BHP Billiton Ltd., the world’s largest mining company, slipped 2.9 percent in Sydney as commodity companies extended Monday losses. Wynn Macau Ltd. sank 0.9 percent in Hong Kong as gaming revenue at Macau casinos dropped. Gold futures dropped the most this month, dragging Newcrest Mining Ltd. down 5.1 percent in Sydney. Tokyo Electric Power Co. tumbled 4.5 percent in Tokyo as NHK reported that Japan’s Health Ministry said for first time that leukemia in an employee who worked at its Dai-Ichi power plant resulted from the March 2011 nuclear disaster.

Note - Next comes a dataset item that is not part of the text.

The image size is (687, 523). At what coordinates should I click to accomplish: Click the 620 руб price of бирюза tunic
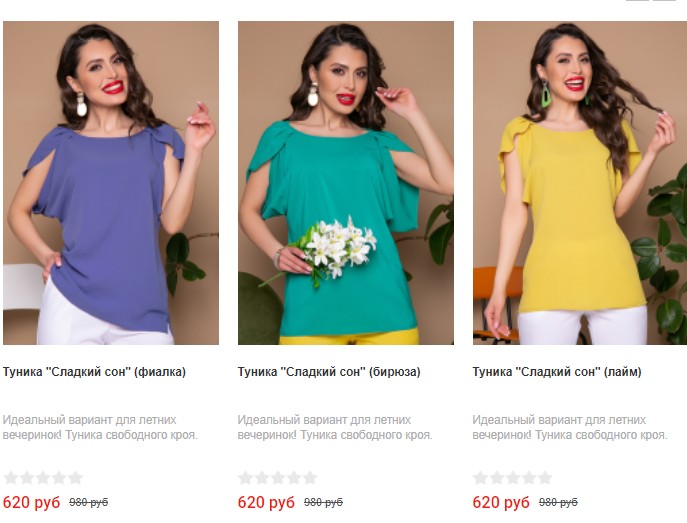click(x=266, y=502)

The MSCI Asia Pacific Index slipped 0.1 percent to 133.93 as of 8:33 p.m. in Tokyo. The gauge surged 8.3 percent this month through Monday, on course for its best monthly advance since September 2010, as Chinese shares rallied and traders pushed back expectations on the timing of the Federal Reserve’s first interest-rate increase. The global stock rebound in October has restored more than $4 trillion in equity value.
“The three-week recovery is approaching an exhaustion point,” said Matthew Sherwood, head of investment strategy at Perpetual Ltd. in Sydney, which manages about $21 billion. “Valuations have expanded and 2016 earnings have not been upgraded.”
The October surge pushed valuations on the MSCI Asia Pacific index this month back above their five-year average, Bloomberg data show. The index trades at 13.6 times estimated earnings, the data show. Equity gains came after last quarter’s volatility triggered by China’s surprise decision to devalue the yuan in August.
Hong Kong’s Hang Seng Index declined 0.4 percent and the Hang Seng China Enterprises Index of mainland firms listed in the city also retreated 0.4 percent. Financial markets in Hong Kong will be closed on Wednesday for a public holiday. The Shanghai Composite Index advanced 1.1 percent as small-company shares advanced.
Raw-materials shares extended Monday’s losses as data showed China’s economy grew last quarter at the slowest pace since the global financial crisis.
Australia’s S&P/ASX 200 Index dropped 0.7 percent. The nation’s banking regulator will take additional steps by the end of 2016 to ensure Australia’s lenders have strong capital levels, the government said Tuesday in its response to the Financial System Inquiry.
Commonwealth Bank of Australia, the nation’s biggest, fell 0.9 percent and Westpac Banking Corp. retreated 1.6 percent.
South Korea’s Kospi index advanced 0.5 percent and New Zealand’s S&P/NZX 50 Index rose 1 percent. Singapore’s Straits Times Index slipped 0.2 percent and India’s S&P BSE Sensex Index retreated 0.2 percent.
Japan’s Topix index gained 0.3 percent. Investors offered to buy shares in Japan Post Holdings Co.’s banking and insurance units for more than their initial public offering prices, a sign of appetite for the nation’s biggest privatization in almost three decades.
Japan Post Insurance
Buyers were willing to pay 2,350 yen a share for Japan Post Insurance Co. as of 3 p.m. in Tokyo in the so-called gray market, according to Churchill Capital Ltd. That was 6.8 percent above the IPO price of 2,200 yen. Japan Post Bank Co. was bid at 1,550 yen, compared with its official price of 1,450 yen. Churchill Capital Ltd. said the bank was bid at 1,510 yen, while investors offered to buy the insurer for 2,290 yen. Both brokerages said no trades were made as nobody agreed to sell the shares.
E-mini futures on the Standard & Poor’s 500 Index slipped 0.2 percent. The underlying gauge closed little changed on Monday at the highest level since Aug. 20, rising above a level where past rallies since the summer selloff have lost momentum. International Business Machines Corp. fell in late trading as quarterly revenue missed estimates.